> [ACTIVITY] Copy, with no pictures, the line that contains "Task: Jump to last sheet tab arrow" and each line after it down to the end of the entries below, exactly.

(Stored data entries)
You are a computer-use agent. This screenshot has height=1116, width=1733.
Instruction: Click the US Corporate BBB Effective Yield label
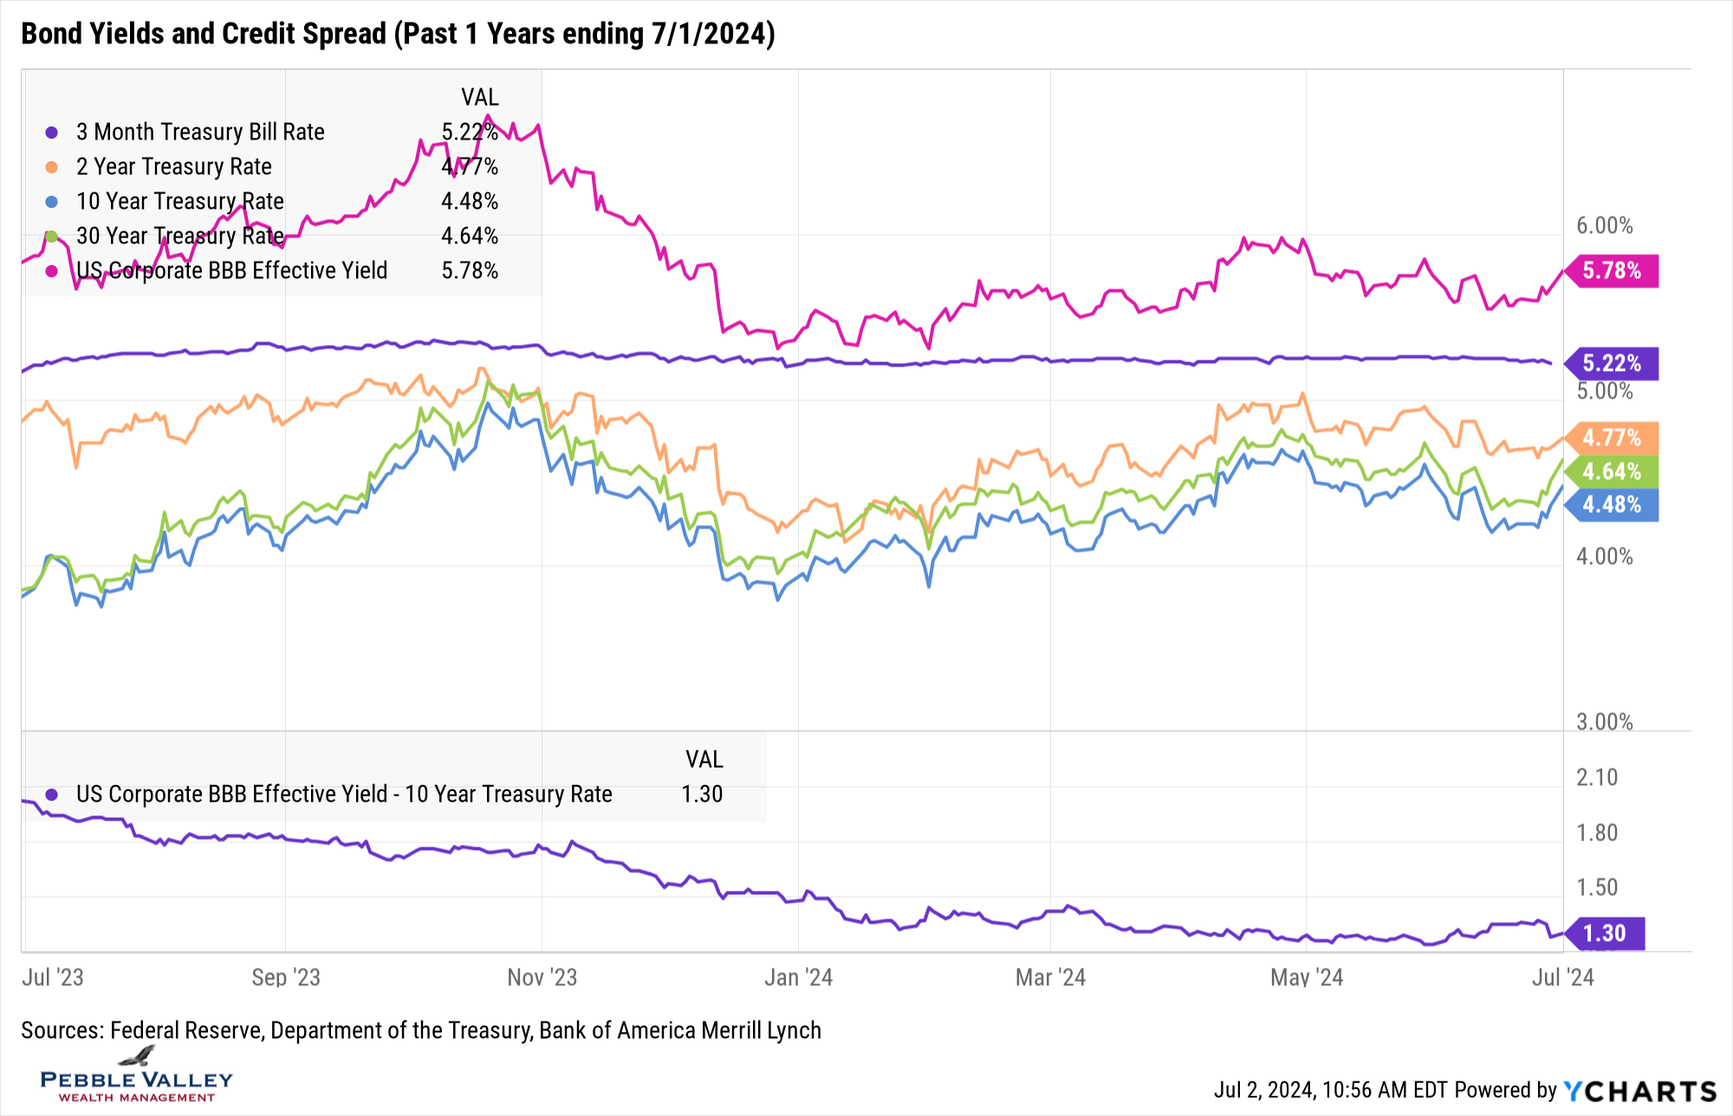231,271
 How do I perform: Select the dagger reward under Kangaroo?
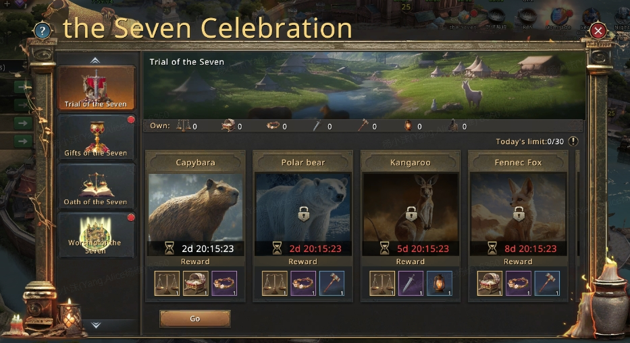[411, 283]

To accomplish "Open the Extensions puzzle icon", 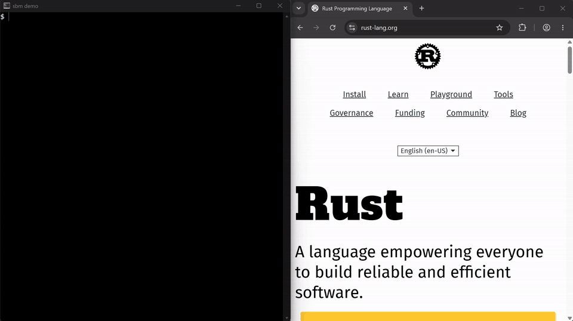I will (522, 27).
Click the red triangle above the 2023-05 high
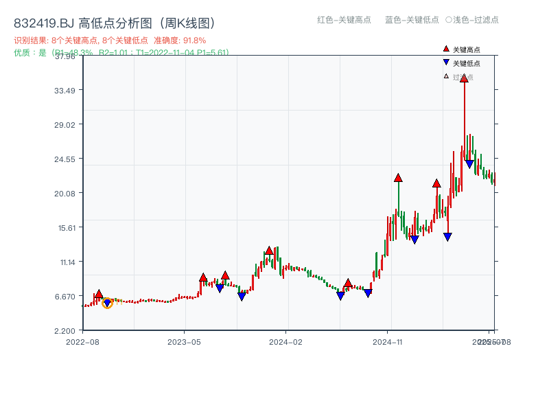 pos(203,277)
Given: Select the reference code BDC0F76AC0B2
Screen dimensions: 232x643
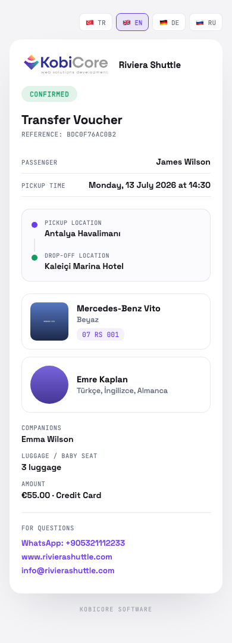Looking at the screenshot, I should [91, 134].
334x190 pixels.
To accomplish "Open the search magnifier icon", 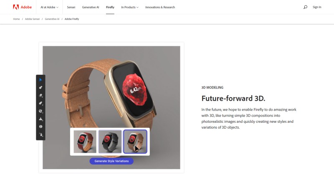I will pyautogui.click(x=305, y=7).
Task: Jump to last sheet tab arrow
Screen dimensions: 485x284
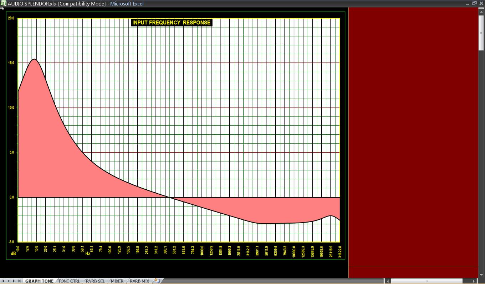Action: click(19, 281)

> [RESULT BELOW]
Task: Jump to last sheet tab arrow
Screen dimensions: 485x284
Action: click(19, 281)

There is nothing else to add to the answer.